→ **TASK REQUIREMENTS**: Which lines in the listing below contain "computer"? Copy each of them.

→ **SOURCE MATERIAL**:
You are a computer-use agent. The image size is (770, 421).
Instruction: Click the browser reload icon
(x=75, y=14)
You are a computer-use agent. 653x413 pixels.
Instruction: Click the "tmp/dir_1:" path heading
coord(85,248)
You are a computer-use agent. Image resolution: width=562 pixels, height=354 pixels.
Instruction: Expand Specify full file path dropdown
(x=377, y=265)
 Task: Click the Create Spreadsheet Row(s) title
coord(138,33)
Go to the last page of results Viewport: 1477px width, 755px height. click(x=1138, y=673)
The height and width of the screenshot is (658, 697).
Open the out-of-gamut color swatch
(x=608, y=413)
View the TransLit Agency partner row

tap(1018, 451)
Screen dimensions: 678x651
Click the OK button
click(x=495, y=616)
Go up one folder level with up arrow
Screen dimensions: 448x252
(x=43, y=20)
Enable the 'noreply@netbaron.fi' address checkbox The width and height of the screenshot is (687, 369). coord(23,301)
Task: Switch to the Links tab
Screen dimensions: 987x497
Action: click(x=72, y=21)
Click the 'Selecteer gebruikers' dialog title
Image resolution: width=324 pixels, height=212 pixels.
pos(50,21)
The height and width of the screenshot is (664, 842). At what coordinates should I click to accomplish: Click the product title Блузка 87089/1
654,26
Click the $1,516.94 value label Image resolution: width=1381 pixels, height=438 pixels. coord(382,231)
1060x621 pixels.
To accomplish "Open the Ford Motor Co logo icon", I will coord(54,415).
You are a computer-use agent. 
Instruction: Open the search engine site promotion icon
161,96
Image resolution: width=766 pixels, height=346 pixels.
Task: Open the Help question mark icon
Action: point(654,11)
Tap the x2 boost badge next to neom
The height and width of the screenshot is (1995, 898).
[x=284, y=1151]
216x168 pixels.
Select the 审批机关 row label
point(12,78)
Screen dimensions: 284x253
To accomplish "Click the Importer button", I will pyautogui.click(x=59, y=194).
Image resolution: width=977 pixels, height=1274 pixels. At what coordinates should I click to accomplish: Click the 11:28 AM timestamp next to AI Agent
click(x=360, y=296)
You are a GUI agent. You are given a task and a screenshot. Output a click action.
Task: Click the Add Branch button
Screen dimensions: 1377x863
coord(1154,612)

→ **SOLVED EXERCISE**:
You are a computer-use agent. The image size is (770, 421).
You are a computer-use agent. 653x413 pixels.
You are a computer-use agent. Image resolution: width=562 pixels, height=354 pixels.
You are a computer-use agent. 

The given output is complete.